Tuesday, November 28, 2006

Cynics need not apply

"Few will have the greatness to bend history; but each of us can work to change a small portion of events, and in the total of all those acts will be written the history of this generation ... It is from numberless diverse acts of courage and belief that human history is thus shaped. Each time a man stands up for an ideal, or acts to improve the lot of others, or strikes out against injustice, he sends forth a tiny ripple of hope, and crossing each other from a million different centers of energy and daring, those ripples build a current which can sweep down the mightiest walls of oppression and resistance."
--Bobby Kennedy, South Africa, 1966

When did Americans succumb to cynicism, nationally? We’ve been on a four decade slide down the slope of lowered aspirations and expectations from our leaders. I think part of this is directly connected to 1968, when in a span of just two months, a pair of dreamers and visionaries, one firmly grounded in the prophetic world of possibilities and the other, embedded in the political realm, were assassinated.
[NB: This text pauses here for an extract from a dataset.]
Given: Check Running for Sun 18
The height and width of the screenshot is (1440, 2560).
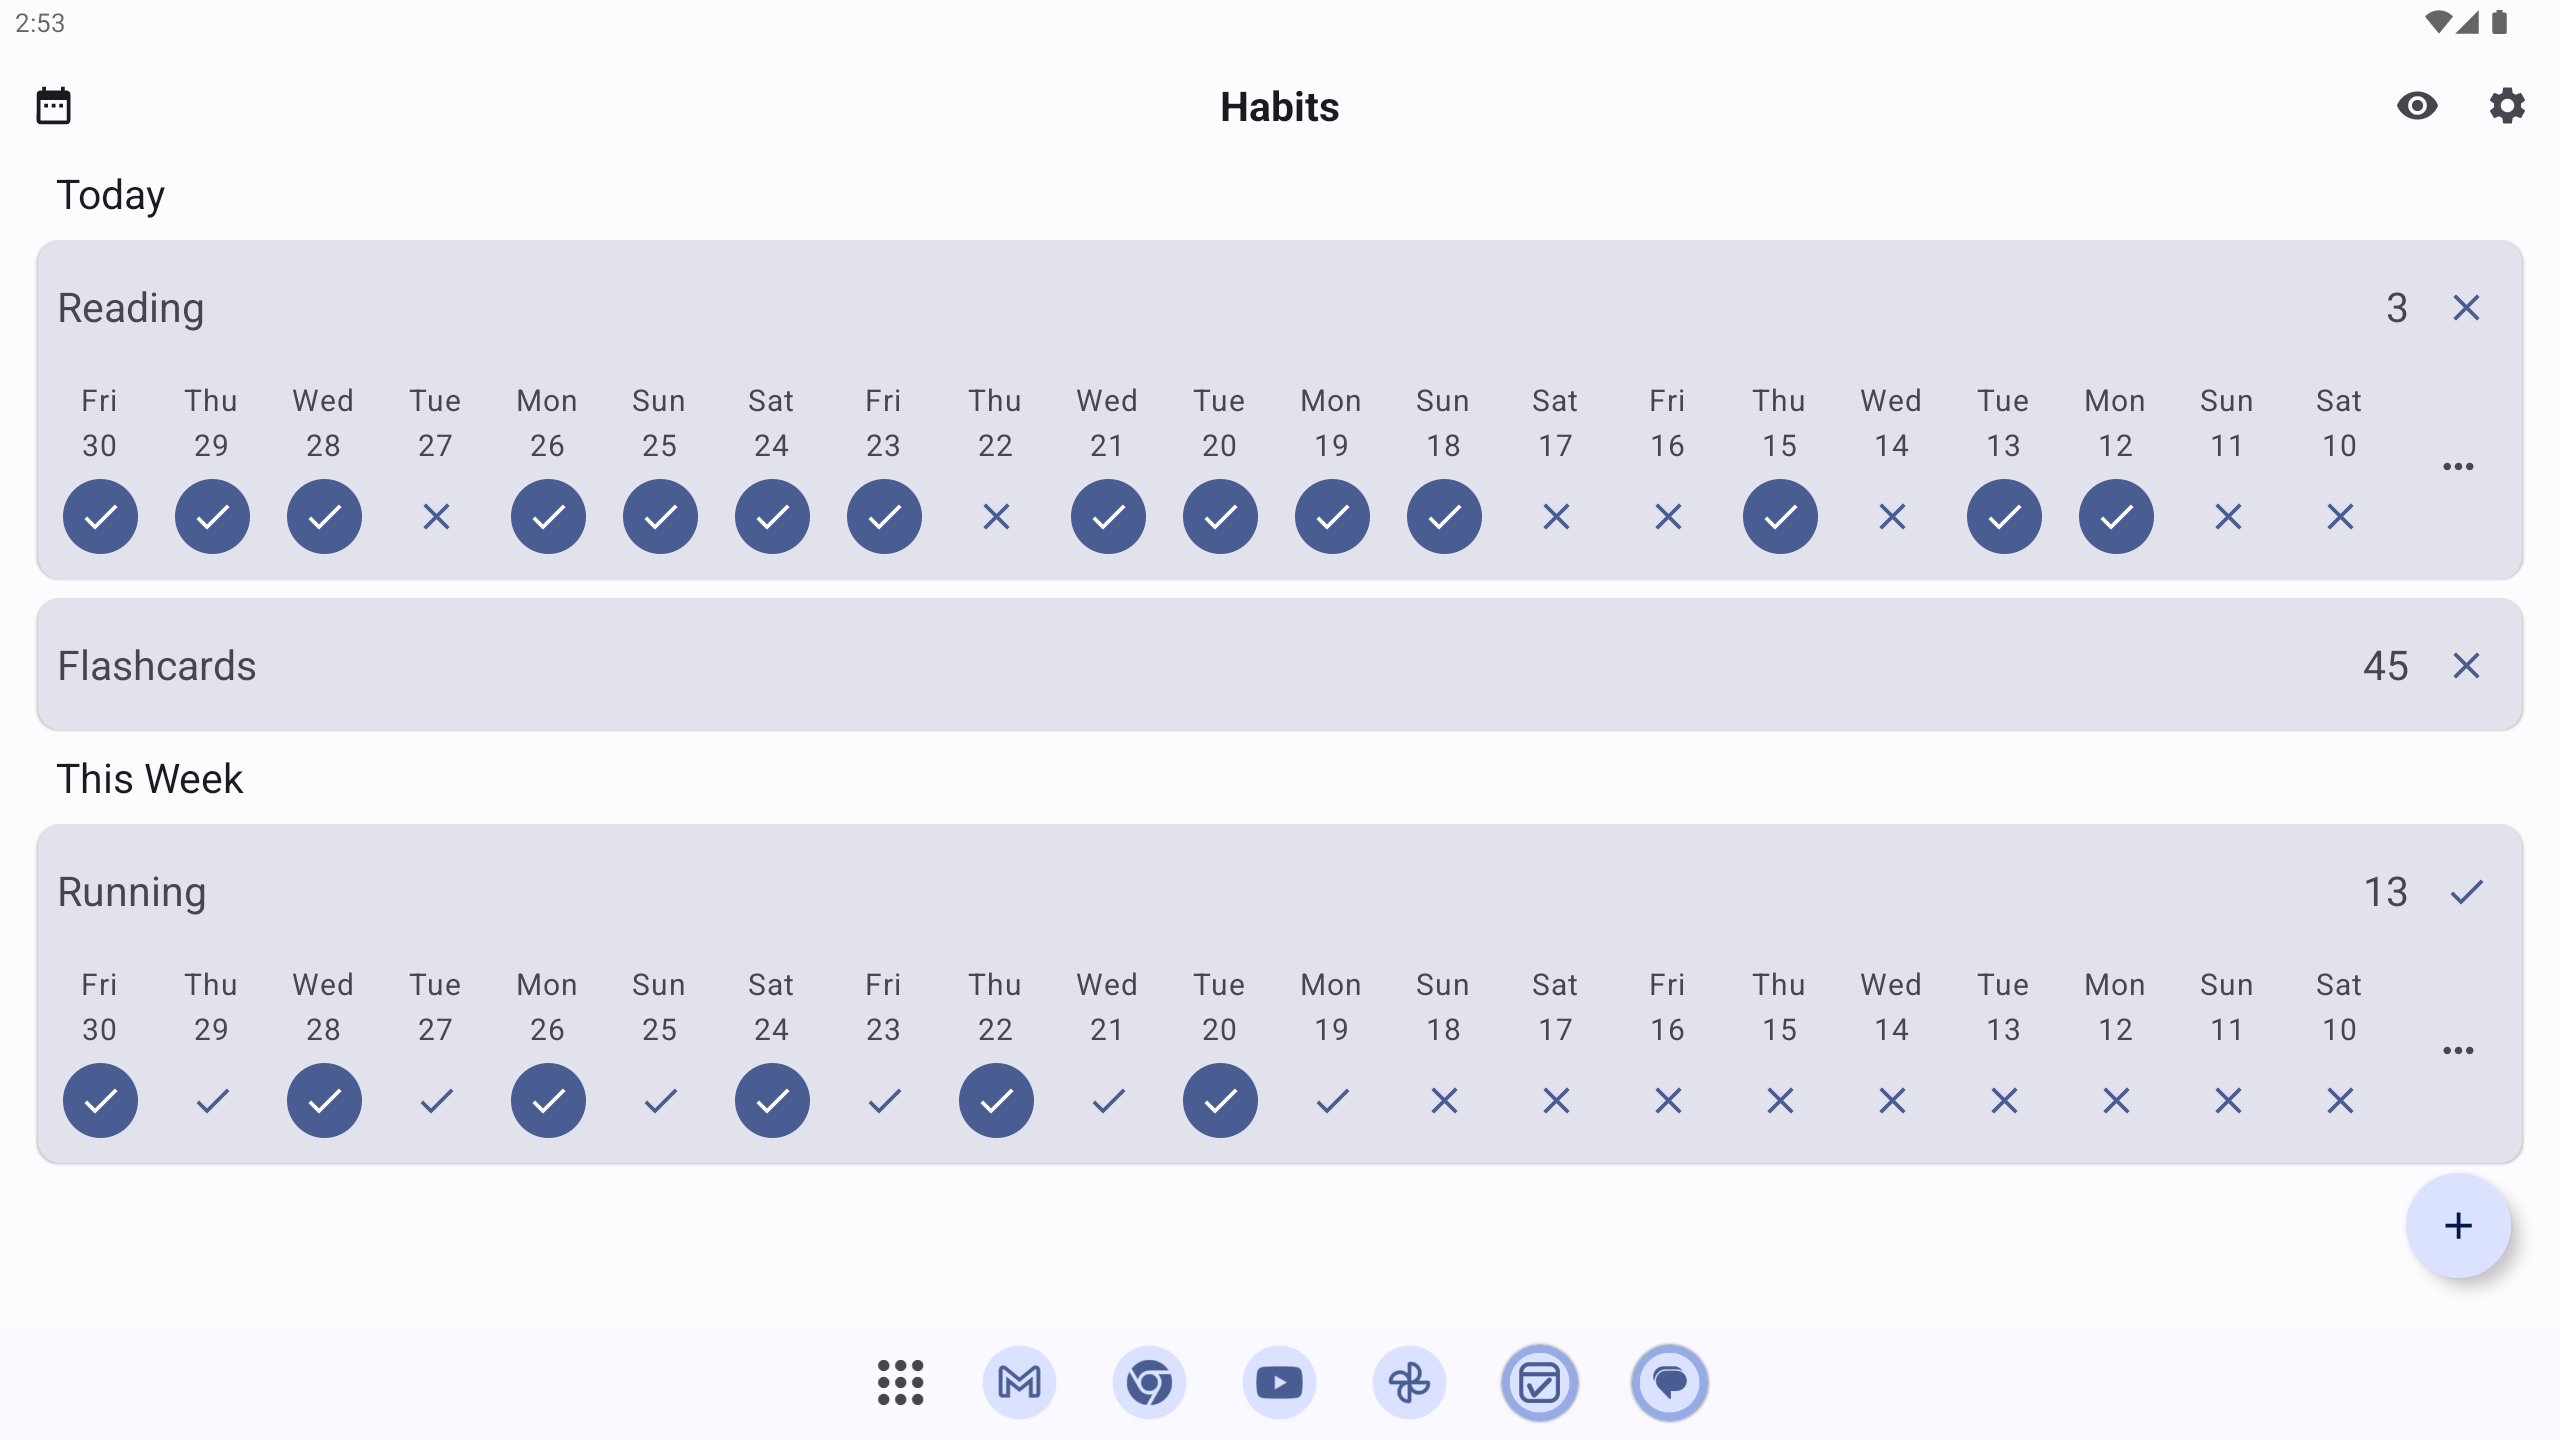Looking at the screenshot, I should [x=1444, y=1101].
While speculation and various theories abound concerning their tragic deaths, as a nation, the psychic scars still have not healed.

I was only six years old at the time, so all I have to work with are historical accounts, old newsreels and the voices of those who knew MLK and RFK. The sense of import that Bobby Kennedy’s assassination occupies in that arc of time since, was driven home to me last night, while watching the tail end of the PBS broadcast of American Experience, titled RFK. I only accidentally stumbled onto it because I was channel surfing during commercials, while watching the Green Bay vs. Seattle, Monday Night Football broadcast. I’m thankful I caught the last 30 minutes.
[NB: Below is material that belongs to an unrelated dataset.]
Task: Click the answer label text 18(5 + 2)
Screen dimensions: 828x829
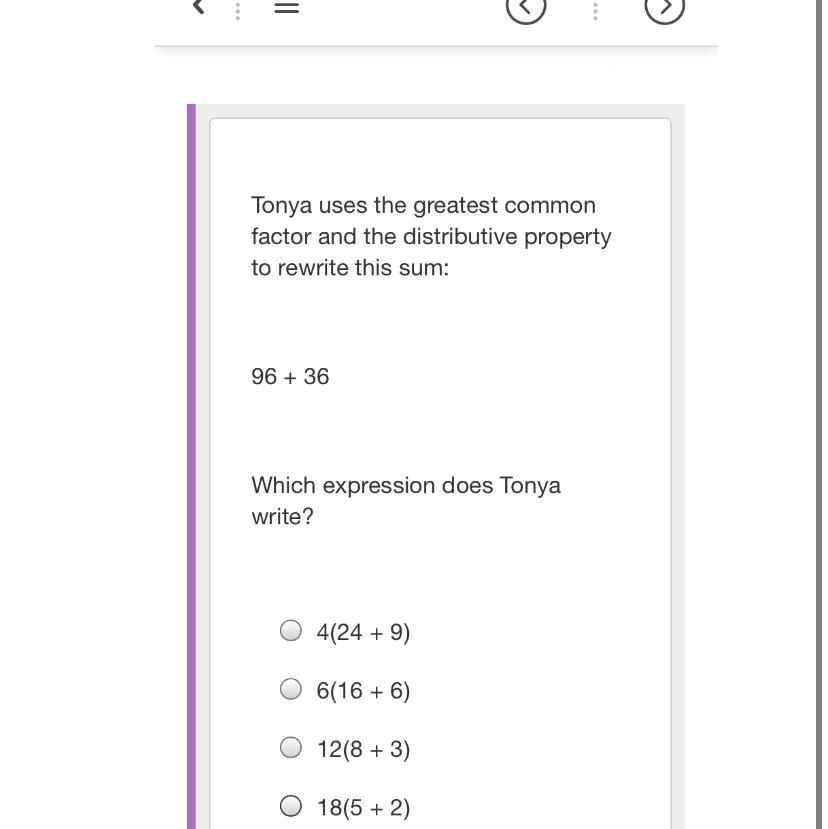Action: [x=363, y=808]
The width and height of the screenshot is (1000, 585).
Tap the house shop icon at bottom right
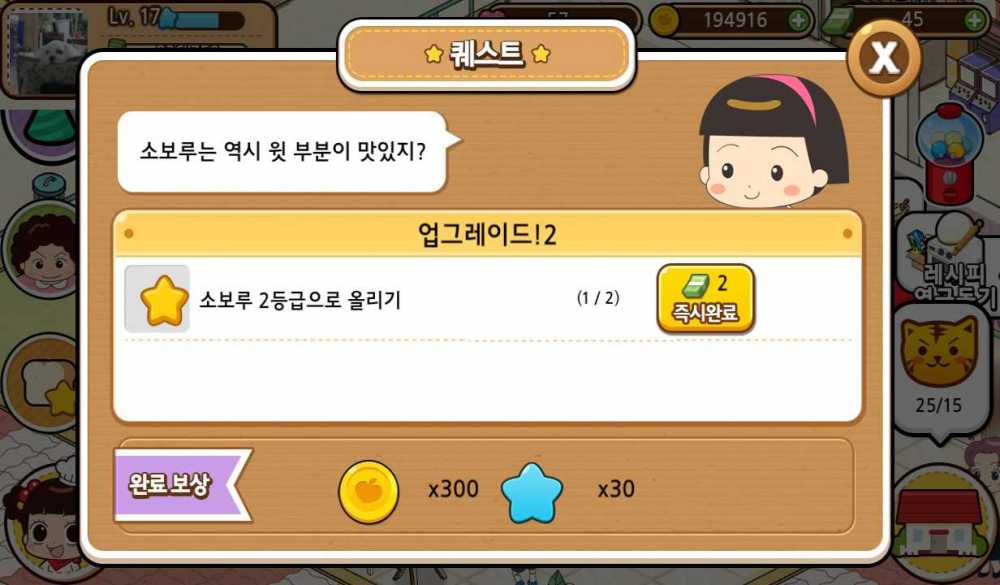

One of the things that I found striking while watching some of the archival footage, was the makeup of the crowds that Kennedy attracted, particularly during his ill-fated visit to Los Angeles, hours before he was shot. The frames, collected as Kennedy waved and motorcaded among throngs of supporters and others, in East Los Angeles, showed a diversity of Americans that is uncommon today in almost all of our public gatherings. African-Americans, Latinos and Orientals were all represented, as well as poor whites, lining the boulevard, hoping to touch Kennedy’s hand, or just catch a glimpse of this presidential hopeful, the one who had taken on their causes—racial and economic inequality, to name but two, as well as condemning the war in Southeast Asia.

What would a Kennedy presidency have meant for the U.S.? At this point, we can only speculate, as several men who knew Kennedy intimately, have done at the PBS/RFK site. Certainly, we would have been saved a Nixon presidency, the Watergate scandal that set the bar for all subsequent political shortcomings since and a reduction in American soldiers killed, or coming home maimed, physically and mentally. The doubters will always counter with more cynicism and maybe that’s better than asking the dreaded “what if?”

As I segue into middle age, the hopeful side of me wants to believe that someone might come along in my lifetime that could once more energize our country and fuel our dreams for the future with something other than numbness and escapism. Given our current sorry crop of political operatives, opportunists and outright ideological hacks that option seems unlikely in the near term. It’s quite possible that the idealism that lived during the sixties, was just as much a product of the times, as some window of opportunity or possibility—the “age of Aquarius,” or whatever label commentators, or worse, marketers choose to hang on the decade of the sixties.

So, how do we proceed? Do we just throw up our hands and succumb with the usual, “it doesn’t do any good, so why try” futility? I think the grassroots approach to activism, working on smaller projects is something we can all begin with. In fact, history tells us that most mass movements began small and local. For me, my focus is going to be on something like instant runoff voting, which I think is a vehicle which might allow third parties some traction and possibility, to offer an alternative to the basic one-party system we now must endure. Local politics and state-level initiatives are also good areas to help dispense with our despair.

On a personal note, I also think I’ll head out this weekend and see the Emilio Estevez cinematic treatment of Bobby Kennedy’s final day, purportedly using a series of vignettes, leading up to assassination, which robbed us of someone that history shows us that we were desperately in need of at the time.